TEXT PASSAGE:
------------------------------------
Dienstag, 30. Mai 2006, 2:04
In what promises to be a weekly feature, I listen to the preview tracks of artists recommended to me by last.fm. The procedure is to start writing the review while the first 30 second preview track is playing and finish by the second. After all, first impressions are what actually count in life; in that spirit I keep it plenty snarky. I indicate if I've heard or heard of the artist before, to fly my ignorance and bias flags at full mast (laugh and learn). Finally, in an effort to create a feedback loop of good music, the resonance of which is likely to implode into a black hole of indierock (stare into the abyss and the abyss stares back), the SPICY artists get a plum: I'll add an album of theirs to my collection in the intervening week.
SPICY/CULT: would attend show.
MEDIUM: would not leave room at party.
BLAND: pain. boredom. doom.
**known, in my record collection.
*known, but not in my record collection.
SPICY:
*The Notwist - The tools standard, the artists superpar.
*Wolf Parade - Exquisite, painful, pretty. Could listen to alone or aparty. Apraise: wealthy!
Tiga - Good synth pop. Very dancy. Reminiscent of Freezepop.
Gnarls Barkley - Good hip hop, in the Outkast vein. One of their songs is called Go Go Gadget Gospel, praise the lord.
TV on the Radio - Bring in the beat. Heavy. Hot. Vaguely southern. Definitely wanted 30 seconds more.
Feist - Delicate vocals with the perfect sprinkling in the background. Reminds me of springtime, and embarrasses me for forcing me into using bad metaphors.
*The Walkmen - Have not failed to perform, perennially good garnish for the mixtape d'jour.
**The Unicorns - Intense, poppy, manic.
*M.I.A. - boom, boom, boom. Excellent, the beats alone would stand, but the notch is upped by the rap, rap, rap.
**Deerhoof - Experimental, hot, energetic, exotic. Need I say more? I probably do: panda panda panda.
*The Fiery Furnaces - Fucked up their first impression long ago, winning both BLAND and 100 PROOF OVERRATED, but showing that there is hope indeed for the recalcitrant, eventually won me over with their experimental and dancy beats. I'm excited to obtain my very own album, here comes the summer.
**M83 - AIR can get stale after the nth play, without leaving France listen to M83 when a breather is of the import.
MEDIUM:
**Built to Spill - Built to Spill is great. I've seen them live quite a few times. Huge repertoire, fun, but there comes a time when the songs blend together in to one giant indifferentiable opus that needs large resting on the shelf between revisitings. Comes replete with datestamp, takes one back, but timetravel is so last millenium.
*Q and Not U - Funky and I could definitely imagine rocking out to after a few gin and tonics. A few too many (is it my imagination or has this actually happened?). This band gets my stamp of approval in the end. 100 proof.
*The Polyphonic Spree - Epic and I really want to love them that much too, but I just can't believe. Could imagine the live show being powerful enough to overcome the over-saturation and images of ponies and rainbows, but all the sunshine is blocking my view.
------------------------------------
GIVEN INFORMATION:
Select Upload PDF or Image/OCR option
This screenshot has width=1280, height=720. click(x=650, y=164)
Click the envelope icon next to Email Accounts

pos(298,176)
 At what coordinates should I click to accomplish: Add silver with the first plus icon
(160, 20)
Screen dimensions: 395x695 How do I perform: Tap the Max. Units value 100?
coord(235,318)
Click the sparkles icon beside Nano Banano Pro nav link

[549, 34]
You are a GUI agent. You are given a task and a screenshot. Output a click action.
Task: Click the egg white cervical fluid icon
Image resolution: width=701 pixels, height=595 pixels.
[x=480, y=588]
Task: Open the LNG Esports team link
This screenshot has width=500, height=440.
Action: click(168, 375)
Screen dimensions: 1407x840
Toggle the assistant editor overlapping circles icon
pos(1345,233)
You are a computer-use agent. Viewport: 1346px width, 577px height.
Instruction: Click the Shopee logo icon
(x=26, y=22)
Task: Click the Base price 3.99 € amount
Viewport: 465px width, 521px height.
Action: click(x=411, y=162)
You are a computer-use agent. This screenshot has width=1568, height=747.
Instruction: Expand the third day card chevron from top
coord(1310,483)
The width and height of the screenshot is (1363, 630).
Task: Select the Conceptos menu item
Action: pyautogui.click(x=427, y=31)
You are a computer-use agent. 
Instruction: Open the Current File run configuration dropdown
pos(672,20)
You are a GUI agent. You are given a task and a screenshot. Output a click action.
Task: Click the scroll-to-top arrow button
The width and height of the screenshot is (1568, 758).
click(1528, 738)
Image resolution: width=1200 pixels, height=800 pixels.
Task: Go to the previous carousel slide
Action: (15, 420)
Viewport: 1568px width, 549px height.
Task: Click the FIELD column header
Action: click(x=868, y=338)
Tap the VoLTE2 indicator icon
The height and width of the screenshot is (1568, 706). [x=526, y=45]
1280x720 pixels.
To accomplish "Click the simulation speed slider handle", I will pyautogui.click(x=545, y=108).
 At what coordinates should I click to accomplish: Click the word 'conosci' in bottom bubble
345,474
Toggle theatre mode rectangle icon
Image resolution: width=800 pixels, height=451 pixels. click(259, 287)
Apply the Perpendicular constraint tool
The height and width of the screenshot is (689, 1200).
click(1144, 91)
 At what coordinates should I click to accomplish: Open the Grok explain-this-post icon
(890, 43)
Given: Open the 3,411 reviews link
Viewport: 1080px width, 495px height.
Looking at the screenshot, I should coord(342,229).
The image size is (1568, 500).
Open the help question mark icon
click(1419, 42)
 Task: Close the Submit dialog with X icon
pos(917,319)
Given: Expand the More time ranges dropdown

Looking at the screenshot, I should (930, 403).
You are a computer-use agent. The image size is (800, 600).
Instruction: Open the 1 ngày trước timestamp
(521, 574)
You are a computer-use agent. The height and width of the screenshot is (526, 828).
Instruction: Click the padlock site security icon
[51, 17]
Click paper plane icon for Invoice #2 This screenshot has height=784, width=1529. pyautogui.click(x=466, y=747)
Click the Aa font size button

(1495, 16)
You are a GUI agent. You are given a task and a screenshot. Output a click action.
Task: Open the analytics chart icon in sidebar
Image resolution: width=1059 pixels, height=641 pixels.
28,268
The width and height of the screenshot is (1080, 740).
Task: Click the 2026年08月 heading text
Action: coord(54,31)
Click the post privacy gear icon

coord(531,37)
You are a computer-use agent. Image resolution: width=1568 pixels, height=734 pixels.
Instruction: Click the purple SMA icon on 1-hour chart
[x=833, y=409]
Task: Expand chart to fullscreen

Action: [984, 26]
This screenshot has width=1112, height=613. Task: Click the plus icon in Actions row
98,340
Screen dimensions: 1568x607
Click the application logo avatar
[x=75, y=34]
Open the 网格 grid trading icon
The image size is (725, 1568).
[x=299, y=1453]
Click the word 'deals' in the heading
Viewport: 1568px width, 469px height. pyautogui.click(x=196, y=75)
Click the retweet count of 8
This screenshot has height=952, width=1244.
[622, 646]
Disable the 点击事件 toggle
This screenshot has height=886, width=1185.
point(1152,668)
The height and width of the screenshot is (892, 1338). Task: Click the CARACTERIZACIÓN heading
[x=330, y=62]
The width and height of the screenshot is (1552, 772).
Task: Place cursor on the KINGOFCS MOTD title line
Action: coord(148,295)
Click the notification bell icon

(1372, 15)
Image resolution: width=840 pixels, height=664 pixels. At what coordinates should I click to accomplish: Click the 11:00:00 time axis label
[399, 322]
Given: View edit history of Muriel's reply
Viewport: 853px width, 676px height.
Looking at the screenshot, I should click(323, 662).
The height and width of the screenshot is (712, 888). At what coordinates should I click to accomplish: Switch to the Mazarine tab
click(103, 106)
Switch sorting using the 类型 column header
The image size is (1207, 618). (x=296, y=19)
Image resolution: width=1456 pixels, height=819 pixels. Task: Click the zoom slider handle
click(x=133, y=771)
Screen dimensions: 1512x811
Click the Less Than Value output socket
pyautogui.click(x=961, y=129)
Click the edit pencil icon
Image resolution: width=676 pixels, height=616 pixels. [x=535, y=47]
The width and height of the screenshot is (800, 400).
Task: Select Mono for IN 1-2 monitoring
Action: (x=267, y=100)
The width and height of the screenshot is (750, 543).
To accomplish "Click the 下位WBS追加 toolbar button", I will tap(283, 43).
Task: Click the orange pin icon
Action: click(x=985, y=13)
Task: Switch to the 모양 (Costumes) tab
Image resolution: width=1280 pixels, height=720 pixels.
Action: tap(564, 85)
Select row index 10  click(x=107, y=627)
------------------------------------
TASKS TO CARRY OUT:
A) In the music review post, which artist is Tiga said to be reminiscent of?
B) Carry the music review post forward past its final line.
These rows were taken from a different source than the music review post.

SOLVED PROBLEMS:
A) Freezepop.

B)
Cat5 - Poppy and fun enough but ultimately empty feeling.
*Kimya Dawson - From the first voicing, obvious she's missing the other half of The Moldy Peaches. Less rowdy, more beautiful. It could balance out in the end: but let's be honest here, who's got the crack?
BLAND:
*Set Fire to Flames - A Silver Mount Zion sparser, rawer, uncut. Would need a projector and a few attractive hipsters to hold my attention through a whole song, when really, isn't it all about the music?
Stars - With harmonica and a cello so much more could be done. There are indie rockers in China who are one track short of an album, think of the poor.
CocoRosie - Delicate and the vocals show promise. Ultimately should be the soundtrack to a movie not a maincourse.
The Go! Team - Energetic, trumpets a nice touch, a bit of rapping. Seems to be heading somewhere, never quite gets there.
*Dntl - Ambient, take a damper pedal to Aphex Twin. Needs to up the ante.
Islands - The piano and vocals are talented but uninspired.
Final Fantasy - The stringy instrumentation adds a touch of greatness, when it manages not to clash, but without it they'd be another nothing, and it's not worth the overly dissonant moments in the end.
*The Kills - saw them live, rather accidentally at Roskilde. If I wanted the White Stripes, I'd listen to them.
Nico - Exotic throatal vocalist but the music ultimately falls flat.
The Cooper Temple Clause - Vanilla rock and vocals. If Tool and Built to Spill had an elicit and ugly child.
Annie - I miss the 80s too, dear. And when I miss them I bust out Prince, I don't write tribute songs.
65daysofstatic - Boring. Sounded vaguely like Cursive, without the torment. Someone torment them!
*Elf Power - I recognize that vocalist. Go home. Like a poem with over exuberant rhyme.
*The New Pornographers - I can't conceive of these ingredients baking anything resembling good music.
Four Tet - Sprinkles of goodness, but not enough sparks of brilliance to start a fire.
Devendra - Again exotic vocals can't hold an album. I'd rather listen to Cat Power. No. Really.
The Go-Betweens - Do I actually have to risk developing carpal tunnel to type up this review?
Low - The heaviness is a nice touch, and brings something to the bar, but the standard deviation from promising to petering is too much to sit through another round.
*Joanna Newson - Exotic vocals not only yet again fail to hold up an album, they succeed in driving batty and nearly to tears of badness.
CULT:
Tyskarna Från Lund - Scandinavian hilarity and synth goodness. Wouldn't listen to daily or weekly or monthly, but would see live. Plus I understand the lyrics.